Wednesday, October 19, 2016

Huge fragments vaulted like rebounding hail - the great poetic event of 1816 - new Coleridge poems! Old new poems.

In the fall, my thoughts turn to books written two hundred years ago.  I even read them sometimes, revisiting books I read let’s say ten years ago, before Wuthering Expectations emerged from my forehead.

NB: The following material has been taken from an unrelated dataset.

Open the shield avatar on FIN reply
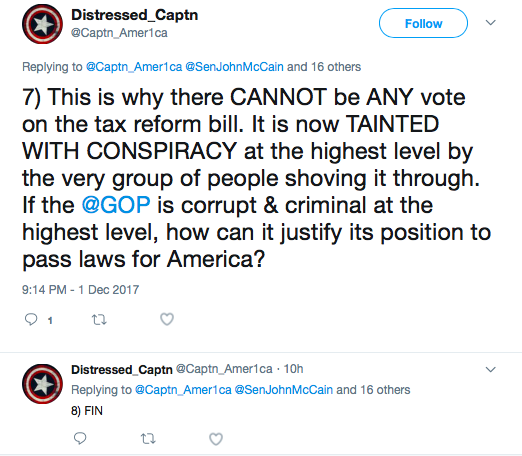The width and height of the screenshot is (522, 456). tap(42, 384)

Goethe’s Italian Journey is an 1816 book about a trip taken in 1780s.  Its appearance after thirty years must have been a surprise.  The biggest surprise of the year, though, has to have been the appearance of a little book by Samuel Taylor Coleridge titled Christabel; Kubla Khan: A Vision; The Pains of Sleep.  The book contains exactly those three poems, something less than eight hundred lines, although the first two also have long prefaces.  The “Kubla Khan” preface is longer than the poem, and more interesting.  Not a knock – it must have been astonishing.

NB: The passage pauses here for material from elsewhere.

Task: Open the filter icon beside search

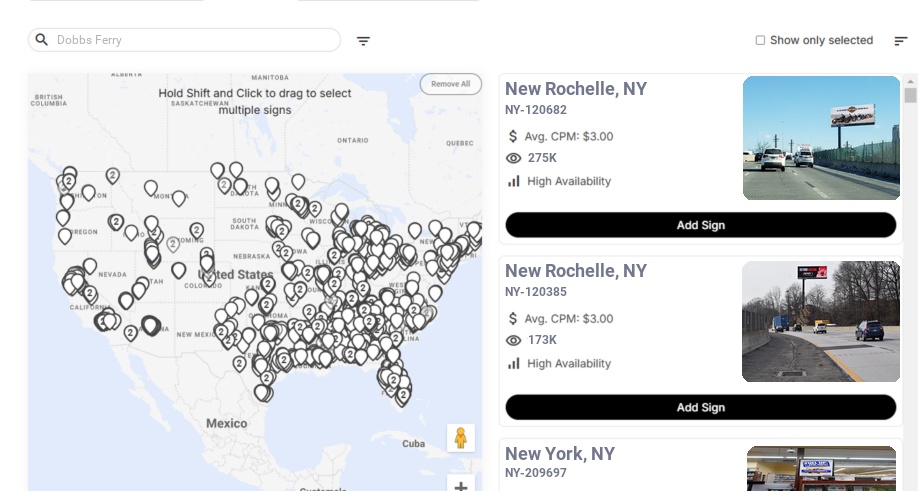Action: (x=363, y=41)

My understanding is that there had not been any new Coleridge poems, not in a book, since the 1798 Lyrical Ballads.  And suddenly here are three great ones, including what are now two of the three most famous Coleridge poems.  The joke is that “Kubla Khan” was written in 1797 or so, “Christabel” abandoned in 1801, and “The Pains of Sleep” written in 1803. Why the delay?  I don’t know.  Coleridge had a long rough patch in there.  In 1816, he launched into one of his most productive periods as a writer.

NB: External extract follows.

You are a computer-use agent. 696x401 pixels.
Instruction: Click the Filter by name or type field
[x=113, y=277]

Because “Christabel” is unfinished, the narrative abandoned when it has barely begun, I can never remember what it is about, even when I have just read it.  Christabel meets the mysterious Geraldine in the woods.  Geraldine is the victim of some obscure crime, or perhaps a fairy, or a demon, anyways trouble.  The accentual meter – four accents per line, no matter the syllables – give the poem an antique feel – or no, like Coleridge has translated it from German:

A little child, a limber elf,
Singing, dancing to itself,
A fairy thing with red round cheeks,
That always finds, and never seeks,
Makes such a vision to the sight
As fills a father’s eyes with light…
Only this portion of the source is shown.